* [Tasks to carry out]
#1 According to the article review, how can the Law of Requisite Variety be roughly stated?
#2 Pick out every line of the entries that contains the string "click". Case counts.

* [Extract provided]
* * * * * * *

Article Review: Why Most Unit Testing is Waste

Andriy Drozdyuk
12 min readAug 24, 2016

--

In this article I record some of the excerpts from the article Why Most Unit Testing is Waste by James O Coplien. I encourage you to read the article first, and come back here for some of my comments on it or as a quick reference to some of what I consider the most interesting points.

Part 1.1

So, testing became in again. And it was unit testing with a vengeance.

Just a beautiful sentence.

Design became much more data-focused because objects were shaped
more by their data structure than by any properties of their
methods. (p.2)

True! Can you recall how many times you started the conversation with “the database should store this and that”?

The lack of any explicit calling structure made it
difficult to place any single function execution in the context of
its execution. What little chance there might have been to do so
was taken away by polymorphism. (p.2)

Imagine two sub-classes of an abstract class - you can never be sure until run-time which of them will be chosen. Now you have to look in two places, instead of just one, to see the possible paths of the program.

Classes additionally became the units of administration, design
focus and programming, and their anthropomorphic nature gave
the master of each class a yearning to test it. And because few
class methods came with the same contextualization that a
FORTRAN function did, programmers had to provide context
before exercising a method (remember that we don’t test classes
and we don’t even test objects — the unit of functional test is a
method). (p.2)

The rise of mocking is not a coincidence, as the author explains:

Unit tests provided the drivers to take methods through their paces. Mocks provided the context of the environmental state and of the other methods on which the method under test depended. And test environments came with facilities to poise each object in the right state in preparation for the test. (p. 2)

Part 1.2

Unit testing is of course not just an issue in object-oriented programming, but the combination of object-orientation, agile software development, and a rise in tools and computing power has made it de rigueur. (p. 3)

It is the combination of multiple forces that made unit testing rise to power.

You’ll remember from your trade school education that you can model any program as a Turing tape, …

I would like to put this forth as the requirement #1 for anyone advocating unit testing: know what a Turing Machine is. Why? Since you won’t understand this next bit otherwise:

and what the program can do is somehow related to the number of bits on that tape at the start of execution. If you want to thoroughly test that program, you need a test with at least the same amount of information: i.e., another Turing tape of at least the same number of bits. (p. 3)

In Cybernetics, this is called the Law of Requisite Variety which can be roughly stated as “Only complexity can defeat complexity”.

Clearly then, to test the full program and achieve complete testing, one would need the same amount of code as the thing being tested. However, things are much worse than that:

In real practice, the vagaries of programming language make it difficult to achieve this kind of compactness of expression in a test so to do complete testing, the number of lines of code in unit tests would have to be orders of magnitude larger than those in the unit under test. Few developers admit that they do only random or partial testing and many will tell you that they do complete testing for some assumed vision of complete. (p. 3)

* * * * * * *

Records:

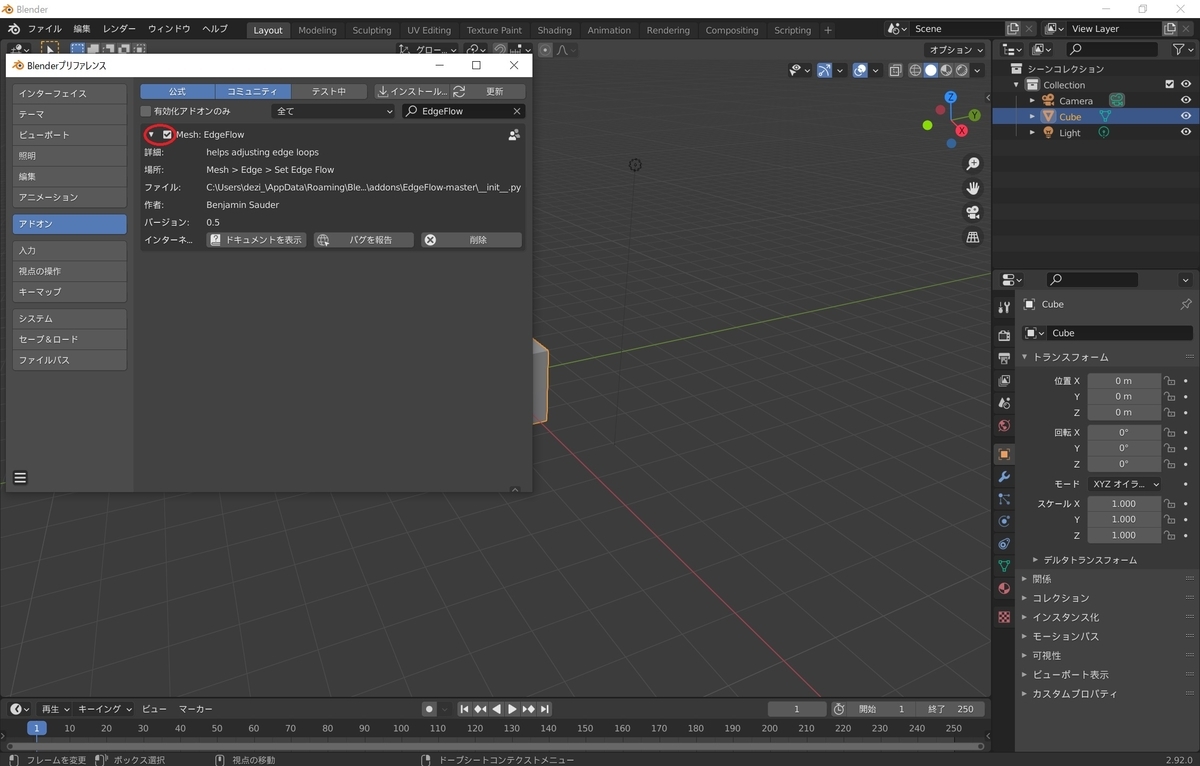Hide the Cube in the outliner

click(x=1185, y=116)
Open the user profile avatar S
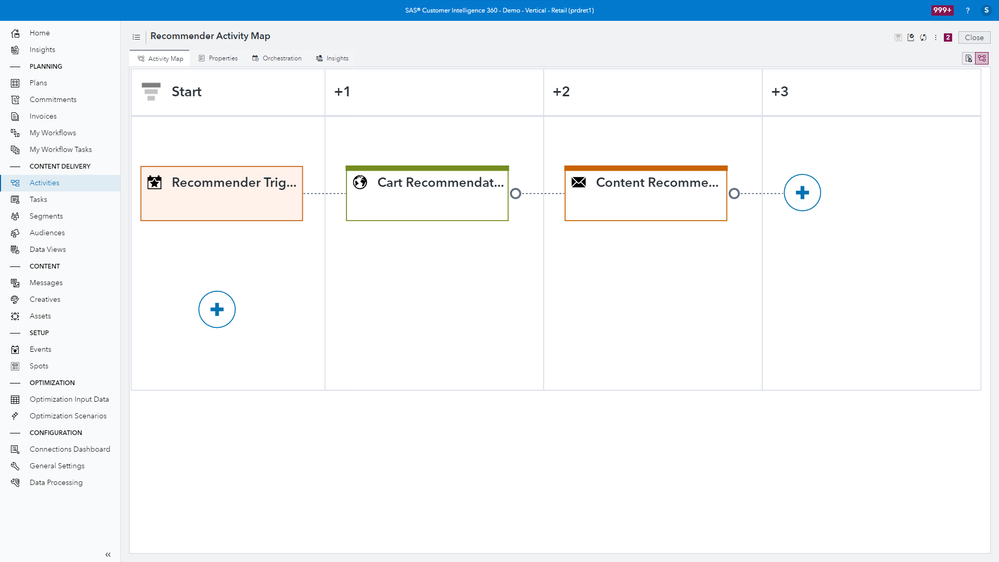This screenshot has height=562, width=999. 986,10
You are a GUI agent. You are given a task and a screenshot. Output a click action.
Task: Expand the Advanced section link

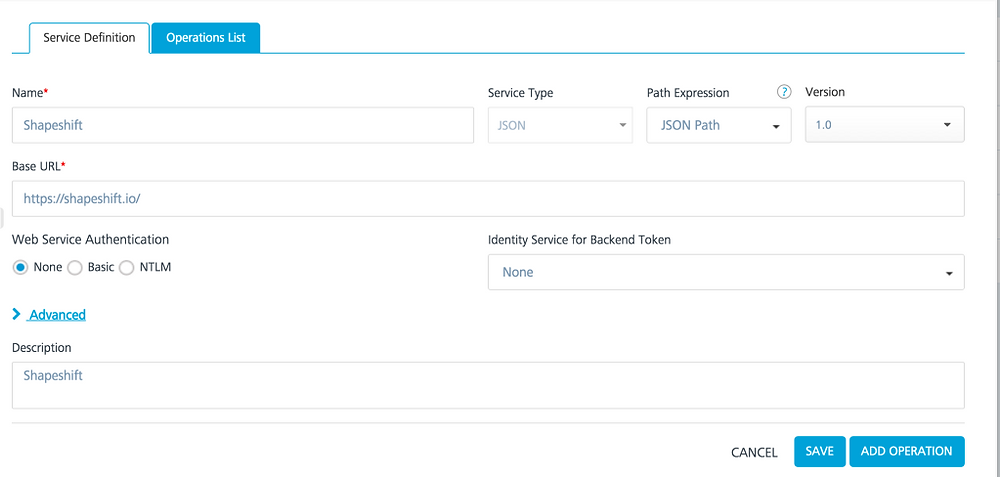tap(57, 314)
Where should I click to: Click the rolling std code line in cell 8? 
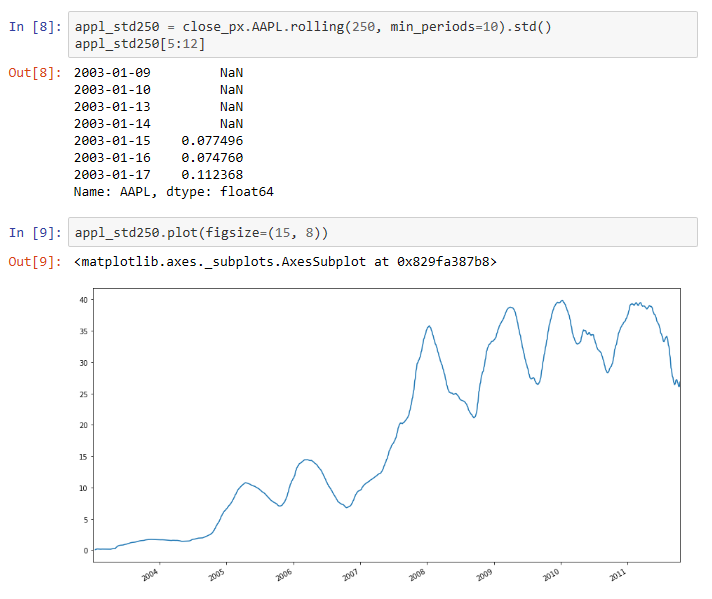312,26
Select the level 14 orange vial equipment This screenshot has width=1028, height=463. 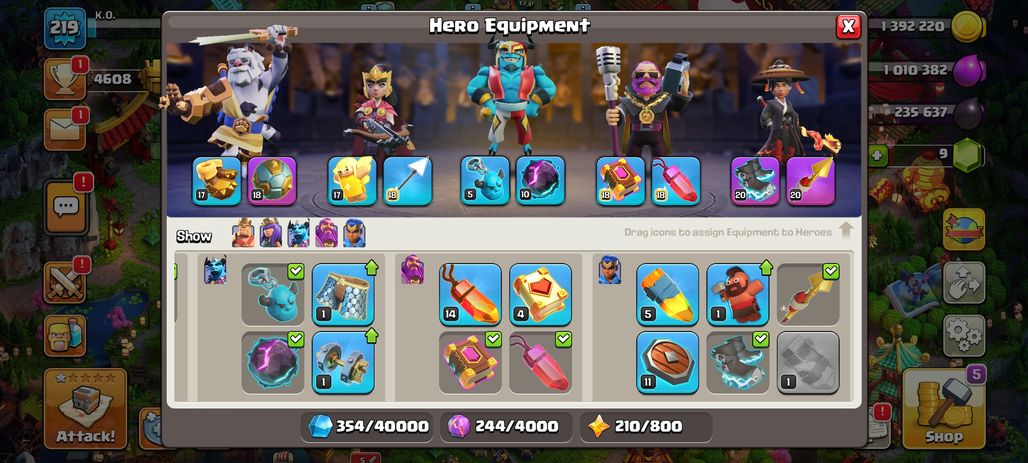[x=470, y=294]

* * * * * * *

* [Answers to the tasks]
#1 "Only complexity can defeat complexity."

#2
click(x=1185, y=116)
You are a GUI agent. You are given a task and a screenshot. Output a click action.
Where should I click to: Click the rolling std code line in cell 8? 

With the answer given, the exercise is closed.